Records supplied:
--------------------

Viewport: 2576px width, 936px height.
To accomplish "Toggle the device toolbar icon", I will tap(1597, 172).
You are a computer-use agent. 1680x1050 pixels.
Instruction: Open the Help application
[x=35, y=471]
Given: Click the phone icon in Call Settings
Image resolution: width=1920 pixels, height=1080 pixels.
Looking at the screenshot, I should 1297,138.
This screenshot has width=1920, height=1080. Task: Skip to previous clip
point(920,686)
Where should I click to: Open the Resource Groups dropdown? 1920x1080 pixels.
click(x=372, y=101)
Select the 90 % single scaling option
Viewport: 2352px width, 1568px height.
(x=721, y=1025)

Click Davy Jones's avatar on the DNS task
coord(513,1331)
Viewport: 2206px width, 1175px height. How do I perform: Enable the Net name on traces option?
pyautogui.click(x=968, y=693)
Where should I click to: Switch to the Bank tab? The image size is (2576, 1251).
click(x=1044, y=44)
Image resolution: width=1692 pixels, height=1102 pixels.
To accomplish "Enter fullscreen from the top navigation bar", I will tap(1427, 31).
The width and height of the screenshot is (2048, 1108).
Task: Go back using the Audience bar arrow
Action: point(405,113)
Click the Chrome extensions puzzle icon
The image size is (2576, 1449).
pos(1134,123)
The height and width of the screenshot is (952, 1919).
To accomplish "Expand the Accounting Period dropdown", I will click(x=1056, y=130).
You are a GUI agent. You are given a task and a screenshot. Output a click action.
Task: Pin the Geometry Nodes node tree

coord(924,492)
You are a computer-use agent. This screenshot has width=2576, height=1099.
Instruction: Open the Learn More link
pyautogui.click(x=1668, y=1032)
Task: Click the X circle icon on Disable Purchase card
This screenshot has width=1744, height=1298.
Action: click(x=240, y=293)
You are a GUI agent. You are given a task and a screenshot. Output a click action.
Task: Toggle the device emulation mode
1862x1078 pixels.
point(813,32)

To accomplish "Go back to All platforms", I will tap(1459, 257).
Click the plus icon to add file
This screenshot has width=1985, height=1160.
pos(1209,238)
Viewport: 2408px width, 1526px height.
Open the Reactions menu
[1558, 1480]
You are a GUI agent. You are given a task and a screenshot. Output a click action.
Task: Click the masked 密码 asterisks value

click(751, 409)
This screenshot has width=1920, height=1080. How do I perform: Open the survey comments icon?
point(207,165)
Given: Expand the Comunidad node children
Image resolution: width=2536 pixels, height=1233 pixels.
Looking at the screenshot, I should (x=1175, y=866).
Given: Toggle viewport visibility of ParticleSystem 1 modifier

--------------------

Task: Print the material once more, exactly.

Exercise solution:
Viewport: 2576px width, 936px height.
To accomplish "Toggle the device toolbar icon", I will tap(1597, 172).
You are a computer-use agent. 1680x1050 pixels.
Instruction: Open the Help application
[x=35, y=471]
Given: Click the phone icon in Call Settings
Image resolution: width=1920 pixels, height=1080 pixels.
Looking at the screenshot, I should 1297,138.
This screenshot has width=1920, height=1080. Task: Skip to previous clip
point(920,686)
Where should I click to: Open the Resource Groups dropdown? 1920x1080 pixels.
click(x=372, y=101)
Select the 90 % single scaling option
Viewport: 2352px width, 1568px height.
(x=721, y=1025)

Click Davy Jones's avatar on the DNS task
coord(513,1331)
Viewport: 2206px width, 1175px height. How do I perform: Enable the Net name on traces option?
pyautogui.click(x=968, y=693)
Where should I click to: Switch to the Bank tab? The image size is (2576, 1251).
click(x=1044, y=44)
Image resolution: width=1692 pixels, height=1102 pixels.
To accomplish "Enter fullscreen from the top navigation bar", I will tap(1427, 31).
The width and height of the screenshot is (2048, 1108).
Task: Go back using the Audience bar arrow
Action: point(405,113)
Click the Chrome extensions puzzle icon
The image size is (2576, 1449).
pos(1134,123)
The height and width of the screenshot is (952, 1919).
To accomplish "Expand the Accounting Period dropdown", I will click(x=1056, y=130).
You are a GUI agent. You are given a task and a screenshot. Output a click action.
Task: Pin the Geometry Nodes node tree

coord(924,492)
You are a computer-use agent. This screenshot has width=2576, height=1099.
Instruction: Open the Learn More link
pyautogui.click(x=1668, y=1032)
Task: Click the X circle icon on Disable Purchase card
This screenshot has width=1744, height=1298.
Action: click(x=240, y=293)
You are a GUI agent. You are given a task and a screenshot. Output a click action.
Task: Toggle the device emulation mode
1862x1078 pixels.
point(813,32)

To accomplish "Go back to All platforms", I will tap(1459, 257).
Click the plus icon to add file
This screenshot has width=1985, height=1160.
pos(1209,238)
Viewport: 2408px width, 1526px height.
Open the Reactions menu
[1558, 1480]
You are a GUI agent. You are given a task and a screenshot. Output a click action.
Task: Click the masked 密码 asterisks value

click(751, 409)
This screenshot has width=1920, height=1080. How do I perform: Open the survey comments icon?
point(207,165)
Given: Expand the Comunidad node children
Image resolution: width=2536 pixels, height=1233 pixels.
Looking at the screenshot, I should (x=1175, y=866).
Given: Toggle viewport visibility of ParticleSystem 1 modifier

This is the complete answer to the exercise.